Claire se humedeció los labios. «Está preguntando, así que dile la verdad. ¡Dile que él es su padre!»

– Veo que te mantiene ocupada -opinó Kane, frunciendo el ceño mientras observaba la puerta delantera por donde Sean había entrado precipitadamente.

– Estará bien.

– No hasta que tengas mano dura con él.

– ¿Así que ahora eres consejero? -le preguntó, algo irritada, a la vez que intentaba poner en orden las emociones contradictorias que corrían por sus venas.

«Díselo -le gritaba la cabeza-. ¡Dile que él es el padre de Sean!» ¿Y luego qué? ¿Cómo reaccionaría? ¿Y qué pasaría con Sean? ¿Cómo se sentiría su hijo al averiguar que su madre le había estado mintiendo durante todos esos años? Se le hizo un nudo en le estómago debido a la ansiedad, y apartó la mirada de los ojos de Kane. Observó a un abejorro que volaba de un rosal a otro.

– ¿No aceptas que te dé un consejo sobre tu hijo?

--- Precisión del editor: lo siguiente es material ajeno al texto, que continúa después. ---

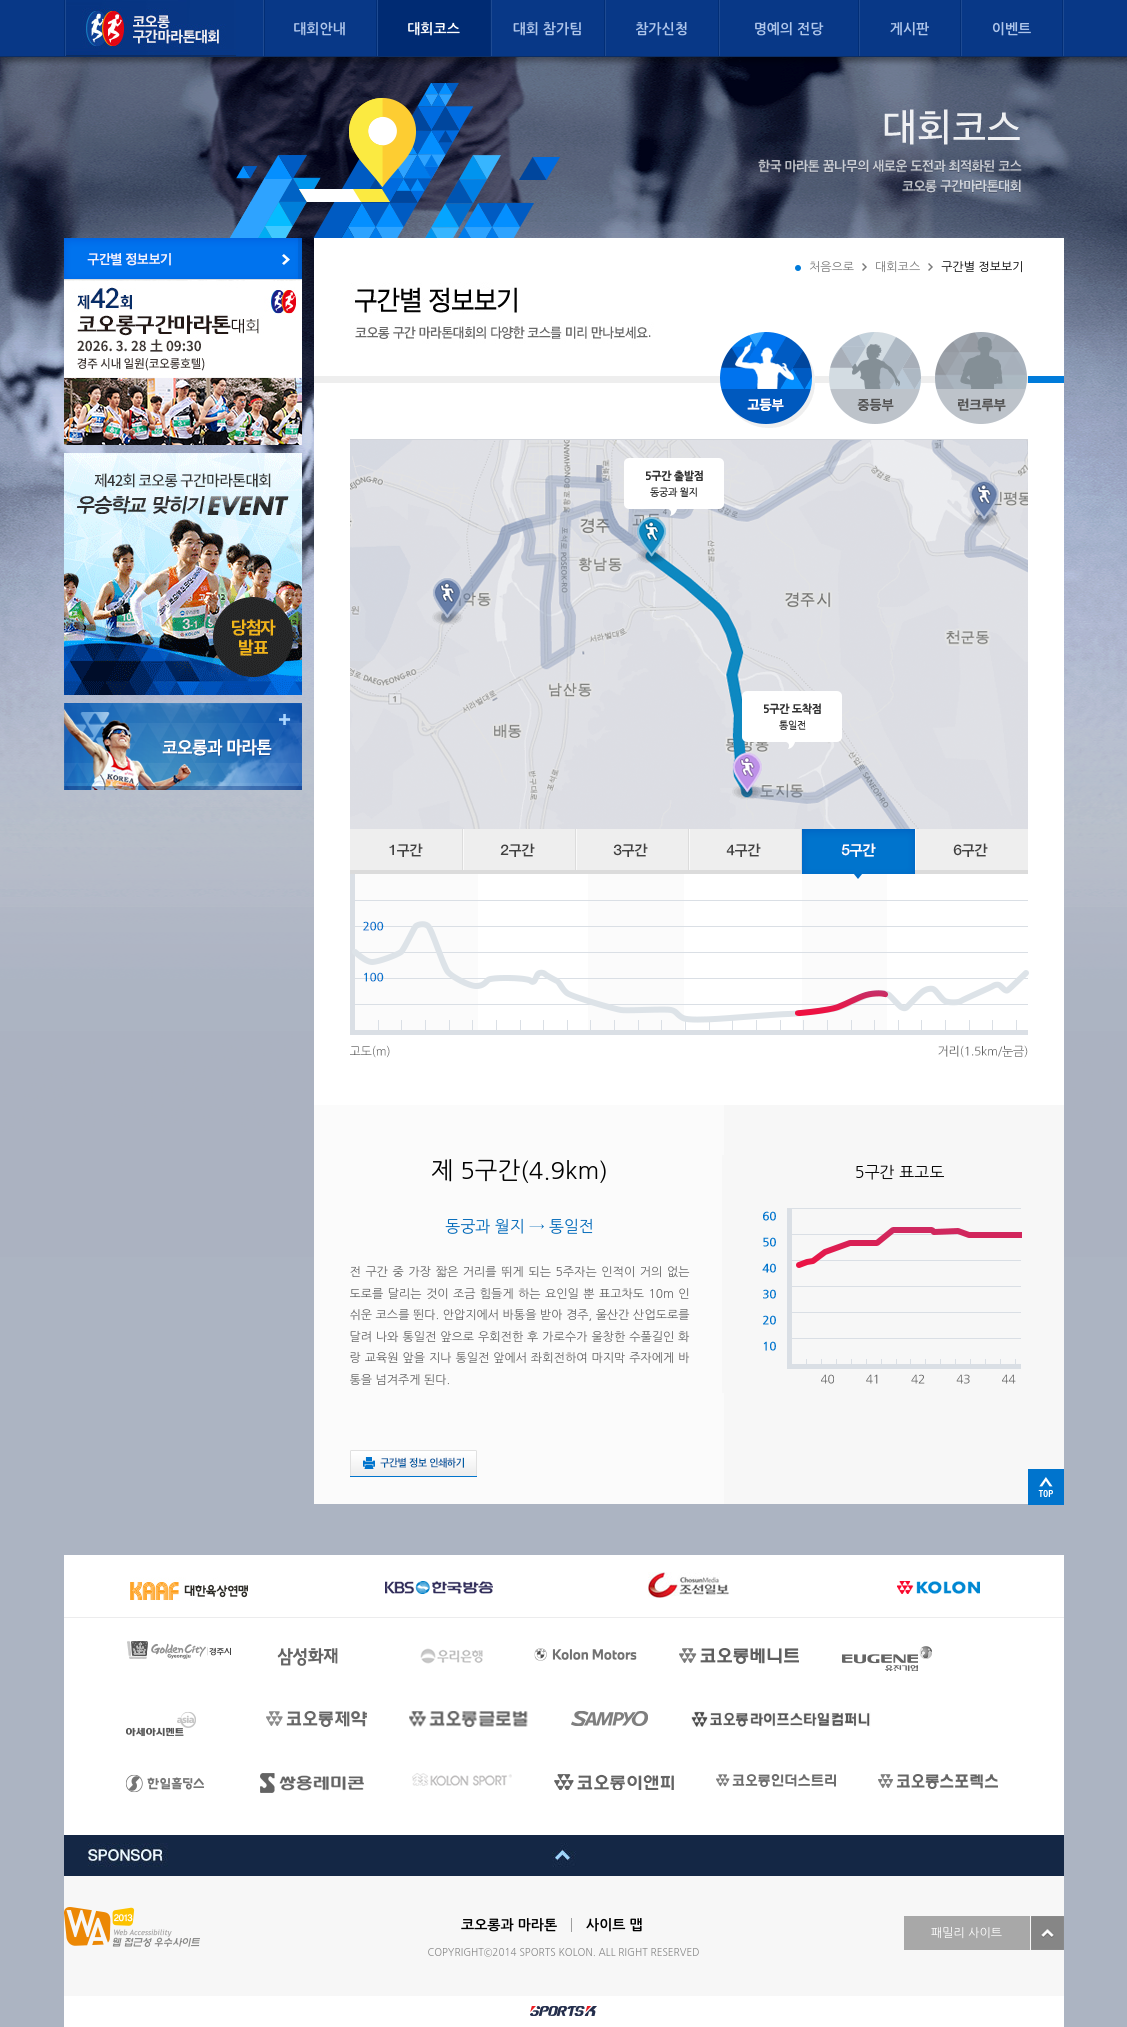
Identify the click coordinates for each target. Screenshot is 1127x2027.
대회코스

– No. -Claire agarró el pomo de la puerta-. Sean lo está pasando mal no sólo por todo lo que sabe de su padre, sino también por habernos mudado aquí. Ha dejado a muchos amigos y… -El corazón se le encogió y pensó que quizás estaba destrozando la vida de su hijo-… Y vivir aquí es diferente.

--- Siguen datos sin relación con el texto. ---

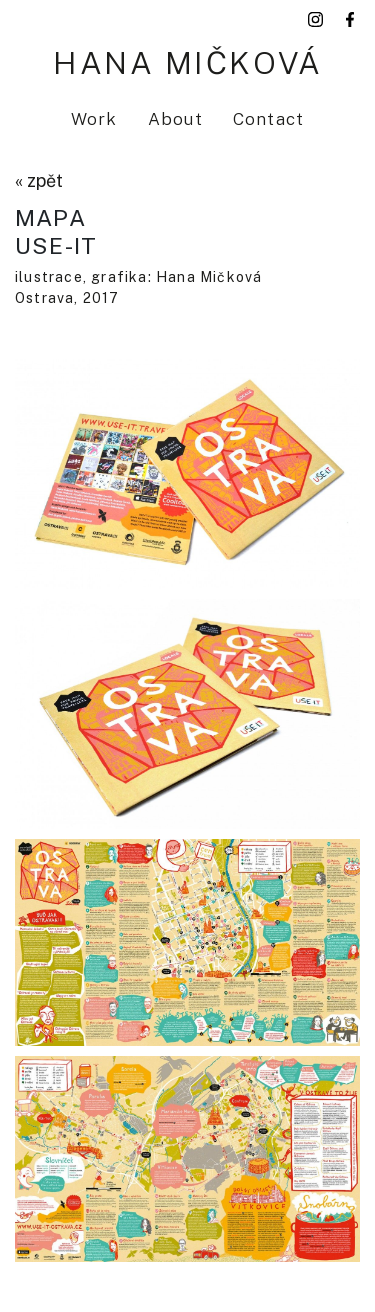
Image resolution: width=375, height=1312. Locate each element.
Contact (268, 119)
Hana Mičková (187, 63)
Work (94, 119)
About (175, 119)
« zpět (39, 180)
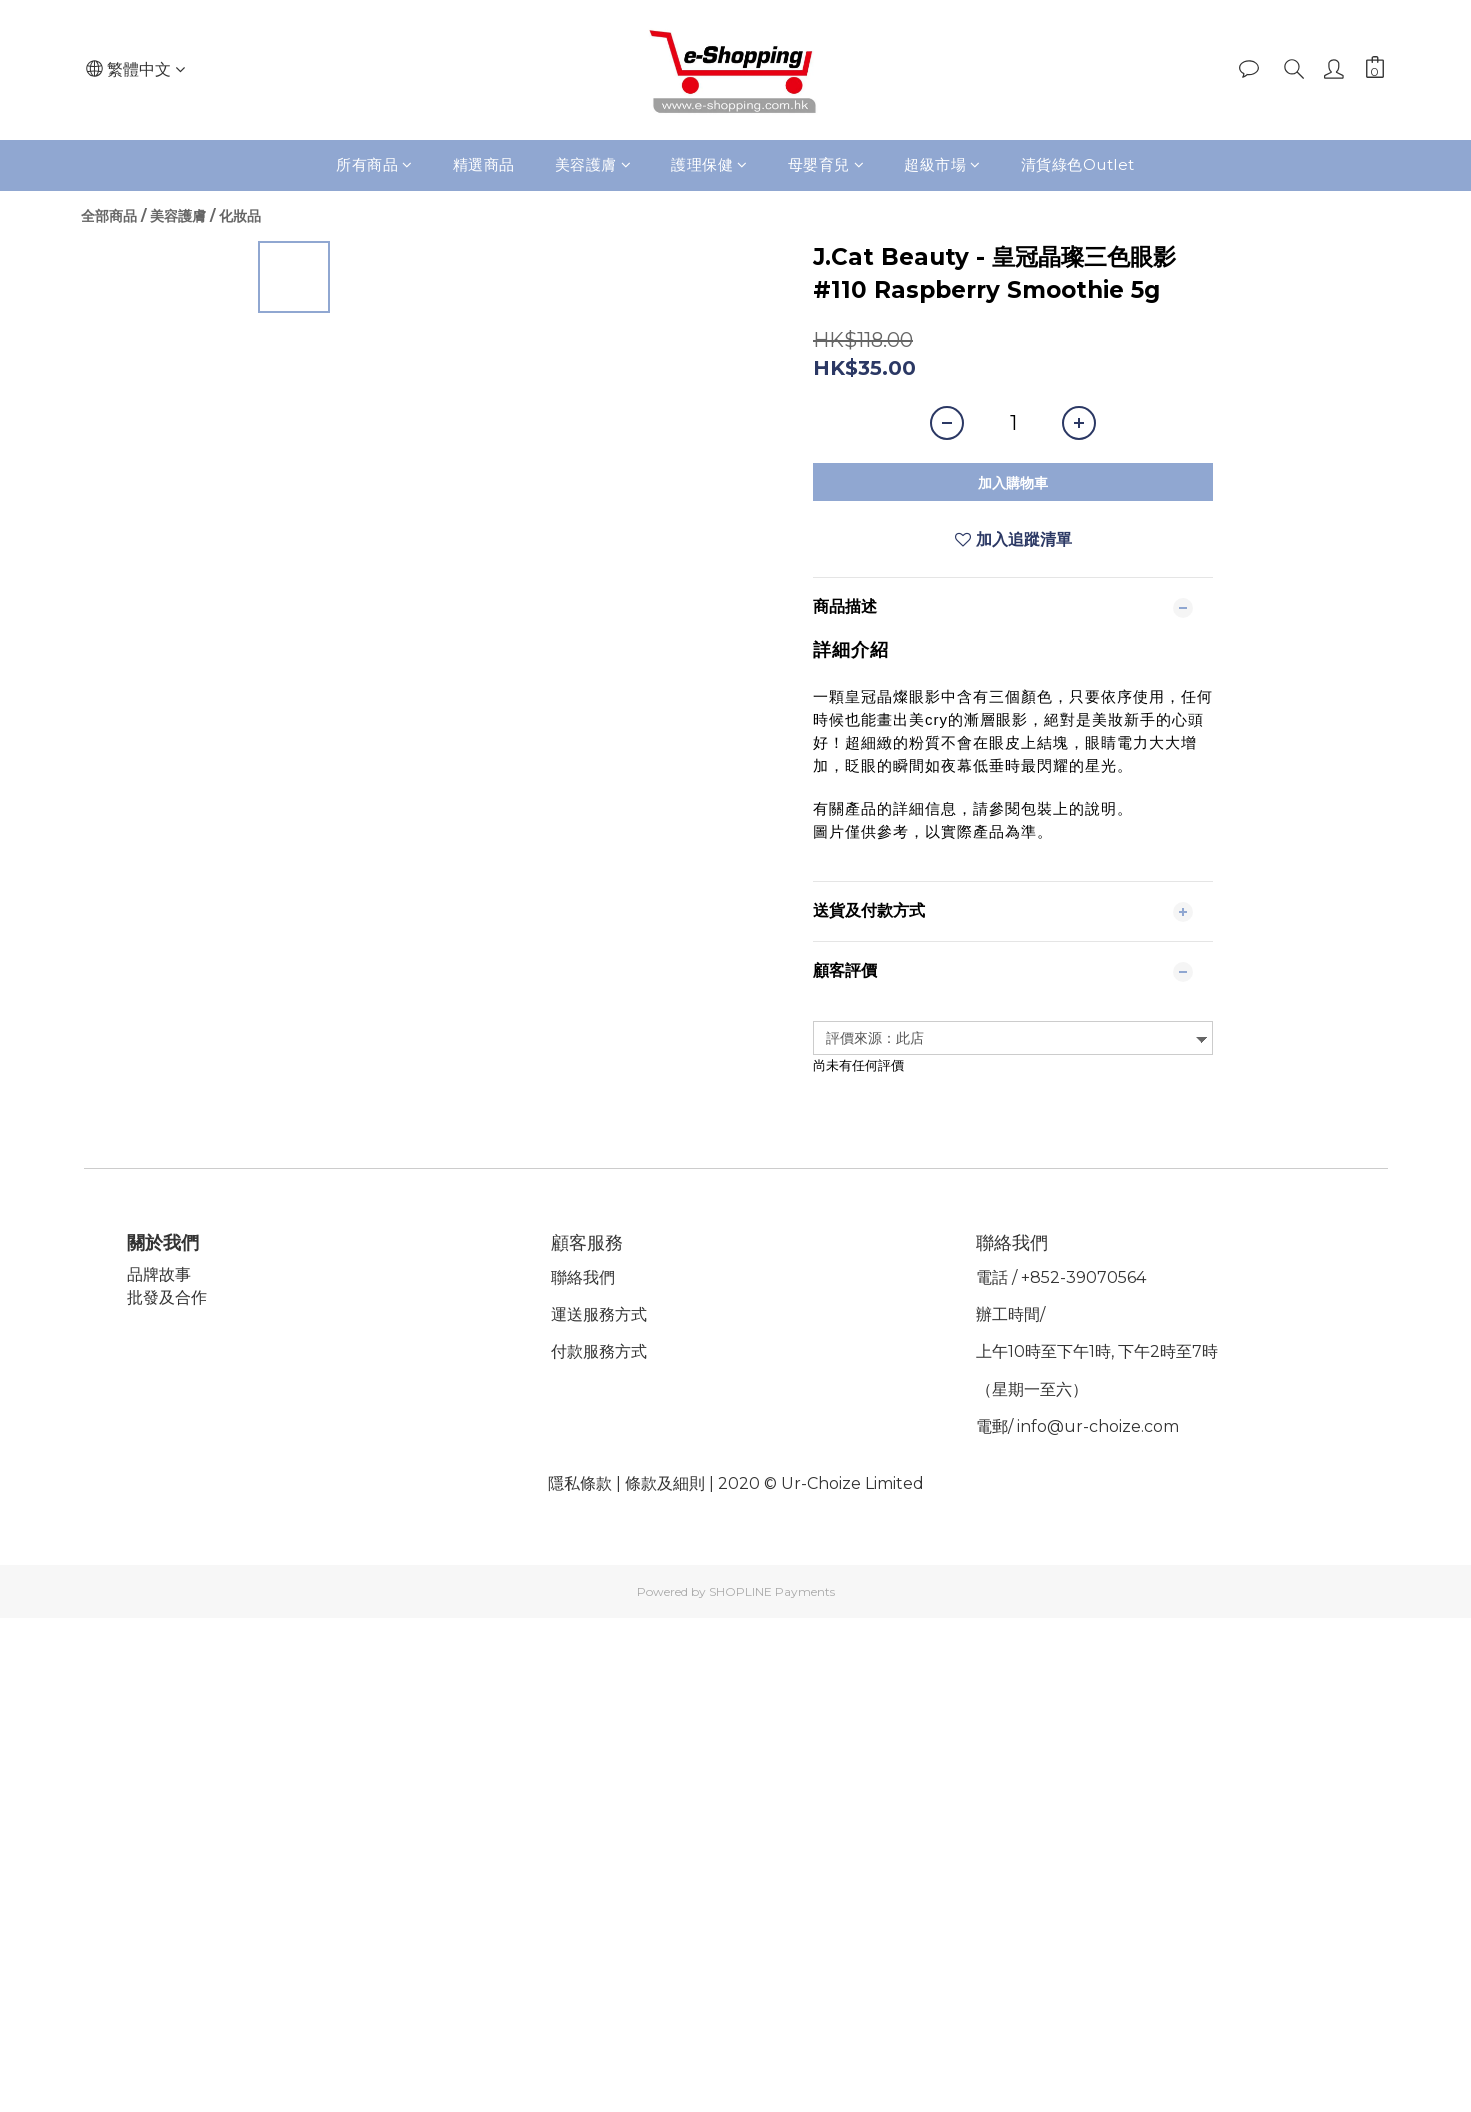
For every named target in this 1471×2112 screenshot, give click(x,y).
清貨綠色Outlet (1078, 164)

– Pero no es tan malo -dijo Kane con voz suave, y, por un segundo, al mirar a Claire a los ojos, ésta deseó que se acercase y le tocase la cara con aquellos dedos ásperos-. Tú y yo lo hicimos.

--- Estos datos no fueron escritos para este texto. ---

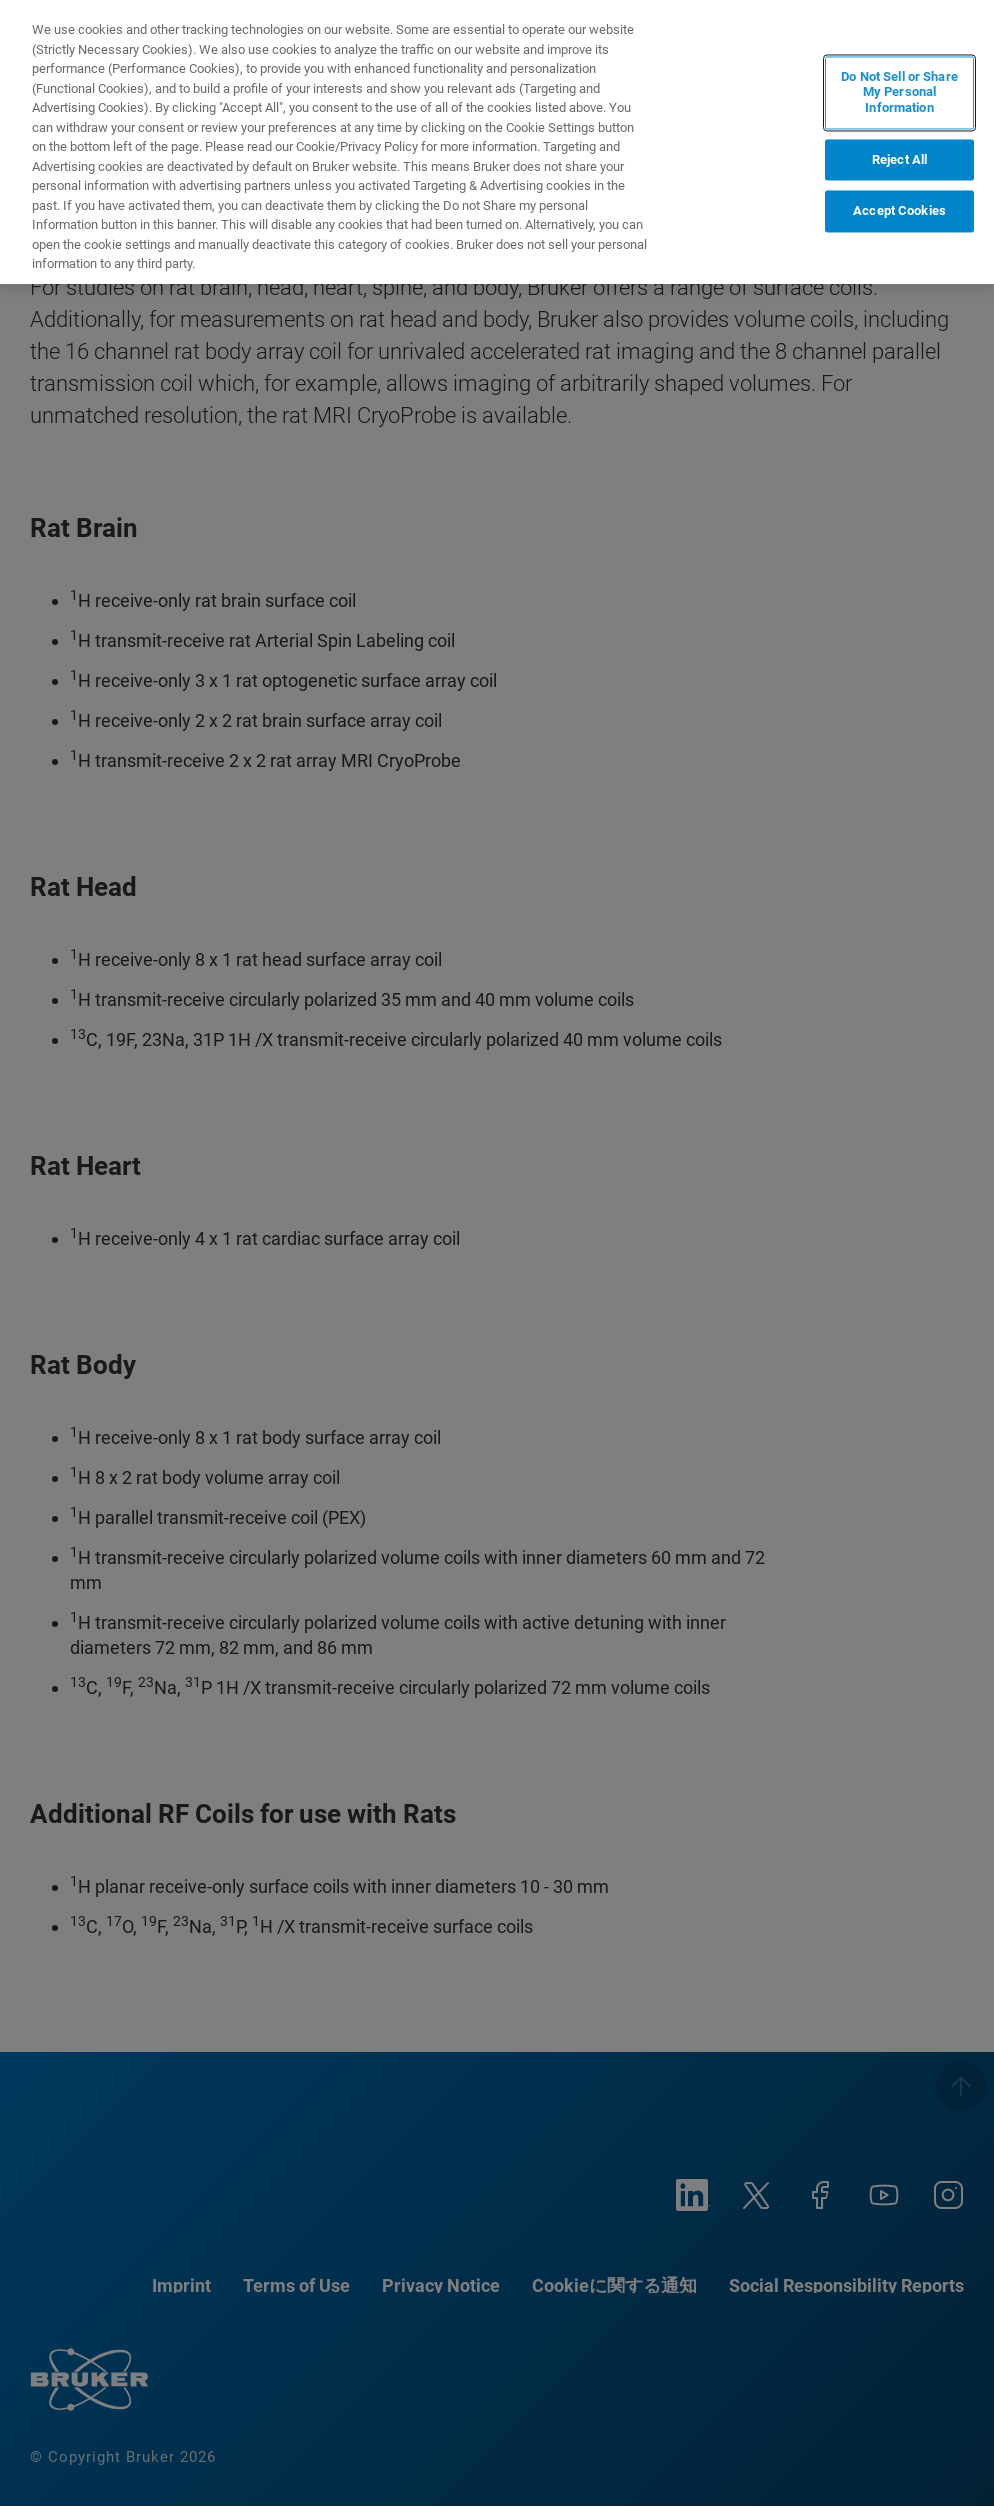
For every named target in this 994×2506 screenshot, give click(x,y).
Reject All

– ¿Ah, sí? -se preguntó en voz alta. A continuación se aclaró la voz. Siempre que estaba junto a aquel hombre su mente perdía claridad, y el ambiente parecía alterarse, hacerse más denso y pegajoso. Se pasó la lengua por los labios.

– Sí.

Claire volvió a tragar saliva y tiró del pomo de la puerta.

– Gracias por salvarle el pellejo a Sean -le dijo-. Te lo agradezco… ¡Oh!

La palma de la mano de Kane cerró la puerta de un golpe. ¡Bam! En un instante se acercó a ella, de modo que su cuerpo casi rozó el de Claire. La punta de sus botas estaba a ras de las sandalias de ella. Sólo unas pulgadas separaban sus pechos y sus rostros estaban tan cerca que Claire podía ver la pigmentación en los ojos de Kane, sentir su calor y rudeza.

– He venido aquí por otra razón.

– Y… ¿cuál es? -susurró, con el vello de punta debido a la proximidad entre ambos cuerpos. El pulso le palpitaba con fuerza en la garganta.